§ Esercizi
[1] Elenca tutte le persone che l'articolo sulla presentazione del libro nomina con nome o cognome, escluse le figure mitologiche.
[2] Prosegui l'articolo sulla presentazione del libro dal punto in cui si interrompe.

======== Estratto

Il libro di Giuliano Foschini e Carlo Bonini, giornalisti di Repubblica presentato a S. Chiara

Foggia. “Il libro si apre con l’epigrafe ‘hic sunt leones’ come davanti alla colonne d’Ercole. Sono stato qui dopo la strage di S. Marco in Lamis e ho visto qualcosa di ignoto. Parlavo con un poliziotto che mi raccontava di essere stato in altre regioni d’Italia e mi diceva ‘non sai dove sono finito’!”. Carlo Bonini, giornalista di Repubblica, illustra il libro scritto con Giuliano Foschini ‘Ti mangio il cuore, nell’abisso del Gargano’ (Ed. Feltrinelli). “Ma che cos’è quest’ignoto?” gli chiede il moderatore Giacinto Pinto: “Per capire la dimensione arcaica e psicotica di questa quarta mafia - “la bestia”, come la chiamano nel libro - si pensi a Ciavarella, al 41 bis, che sente le voci del padre dopo che si è vendicato uccidendo un’intera genia, e c’è ancora sangue che richiama altro sangue. Con questo libro abbiamo voluto guardare negli occhi, parlare al cuore della bestia. Se le cose che vivi non le sai raccontare non esistono, il libro è anche un mattoncino in più su un muro che speriamo attraversi territori liberi”.

La mattanza della “mafia dei pastori”

================
======== Blocco di dati

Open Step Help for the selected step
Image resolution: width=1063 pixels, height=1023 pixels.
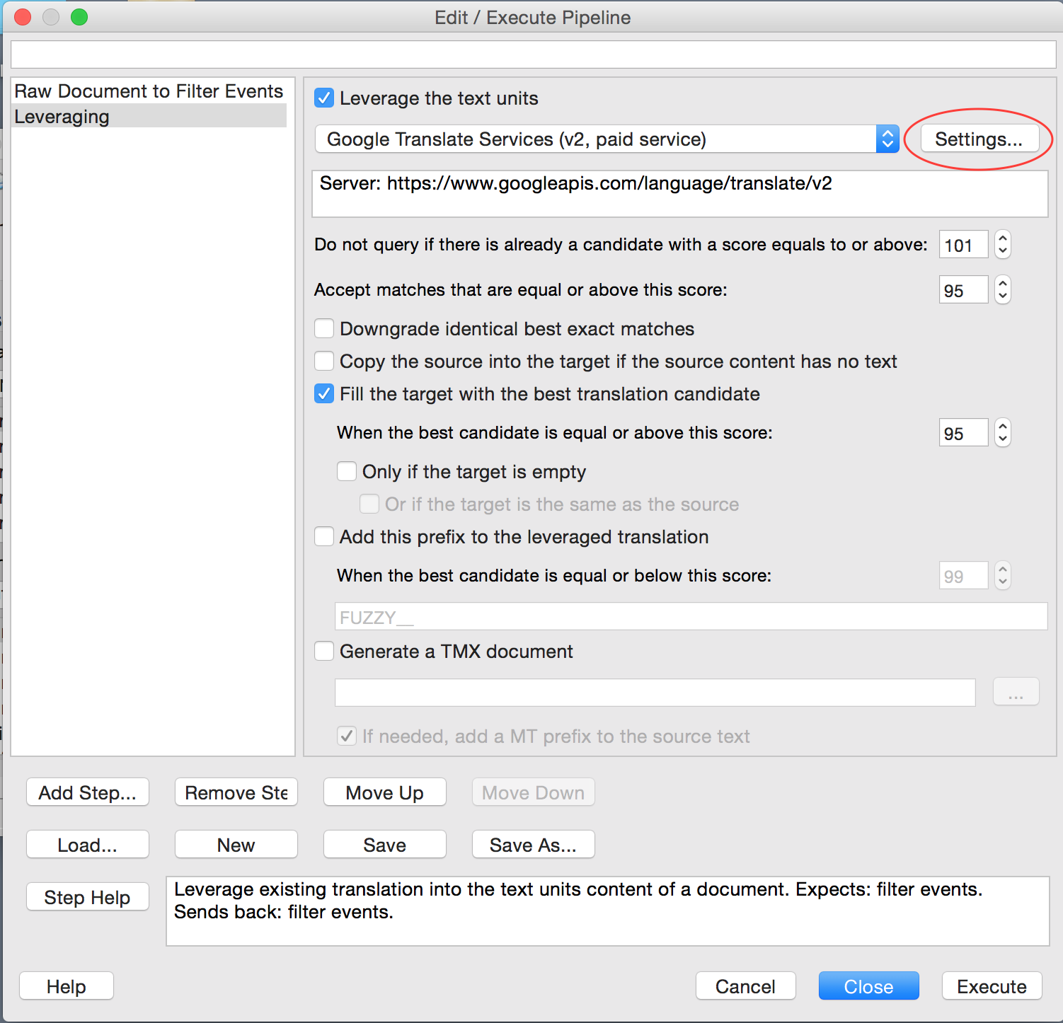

================

§ Soluzioni per esercizio
[1] Giuliano Foschini, Carlo Bonini, Giacinto Pinto, Ciavarella

[2]
Con il procuratore capo della Direzione distrettuale antimafia di Bari Giuseppe Volpe, all’incontro a S. Chiara, c’erano anche Arcangela e Marianna Luciani, vedove della strage del 9 agosto 2017. “Questa mafia trova la sua forza nel negazionismo - ha detto Foschini - più immaginata che realizzata, secondo la Corte d’assise d’appello di Bari nel 2001, una mafia di pastori la cui mattanza ha fatto decine di morti”. Il resoconto intreccia atti giudiziari inediti, testimonianze di investigatori, magistrati e vittime di questo infermo. “Ogni agosto arriva qui un ministro perché c’è qualche strage. Noi siamo lì fuori in Prefettura e aspettiamo. Abbiamo deciso che prima dell’estate qualcosa dovevamo scrivere, un libro serve perché non accada più quello che è successo rompendo con la coazione, la coercizione a ripetere”.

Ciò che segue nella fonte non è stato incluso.